This repository contains a data analysis of daily stock prices for the 14 most important technology companies in the United States. The dataset was obtained from Yahoo Finance via Kaggle, proposed by Evan Gower. The objective of this analysis is to demonstrate technical skills in R, addressing relevant information about stock price trends of major technology companies.
- Tidy Tuesday dataset: Big Tech Stock Prices
- Original Dataset: Big Tech Stock Prices
- Additional Information: This dataset includes daily information on stock prices and volumes of companies such as Apple (AAPL), Amazon (AMZN), Alphabet (GOOGL), Meta Platforms (META), and more.
The stocks of major tech companies show an apparent trend of significant decline during the period of the data. The choice of this dataset is related to companies operating in financial services, and this analysis is expected to provide relevant information about trends in the technology market.
- Obtain relevant information
- Identify patterns or events that could have contributed to significant price drops.

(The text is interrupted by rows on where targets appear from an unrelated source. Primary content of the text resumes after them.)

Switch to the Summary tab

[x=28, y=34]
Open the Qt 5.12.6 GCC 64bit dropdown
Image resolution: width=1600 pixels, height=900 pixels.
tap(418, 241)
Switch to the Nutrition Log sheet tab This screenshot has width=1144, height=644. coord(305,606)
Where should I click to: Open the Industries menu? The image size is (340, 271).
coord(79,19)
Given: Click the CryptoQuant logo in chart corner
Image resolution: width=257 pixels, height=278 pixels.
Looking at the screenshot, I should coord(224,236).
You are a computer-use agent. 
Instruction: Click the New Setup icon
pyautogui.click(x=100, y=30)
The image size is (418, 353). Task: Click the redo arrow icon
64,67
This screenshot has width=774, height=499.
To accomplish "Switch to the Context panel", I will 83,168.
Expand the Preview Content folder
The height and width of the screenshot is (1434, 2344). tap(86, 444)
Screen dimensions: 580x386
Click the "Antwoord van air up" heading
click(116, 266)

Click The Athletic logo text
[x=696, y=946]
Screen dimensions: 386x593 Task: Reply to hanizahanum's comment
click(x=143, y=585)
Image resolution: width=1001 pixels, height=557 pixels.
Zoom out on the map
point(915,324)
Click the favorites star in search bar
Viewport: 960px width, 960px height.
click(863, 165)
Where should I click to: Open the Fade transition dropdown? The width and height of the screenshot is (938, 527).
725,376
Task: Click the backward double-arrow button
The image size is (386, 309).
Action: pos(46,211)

- Analyze the correlation between stocks of different technology companies.
- Dataset choice:
- Relevance of technology stocks for target companies.
- The variability or volatility in prices can offer investment and risk perspectives.
- R will be used to perform the analysis, leveraging the capabilities of RMarkdown and Quarto for creating a presentation.
- SQL queries will be employed through the DBI library to simulate operations in a database.
- ppt:
- doc: The analysis is presented in a technical document format using Quarto with Reveal.js. A PDF version is included and can be found here.
- data: Directory where original data and generated tables are stored.
- core: Directory where the code used for the analysis is located.
- img: A directory is reserved for images in case they are needed.
Make sure you have R and the necessary libraries installed. Refer to the renv.lock
file for more details.
The following code blocks ("chunks") are pending improvement: chunk 6 and 7
Note: It is recommended to clone this repository and run the code in your own environment to replicate the results.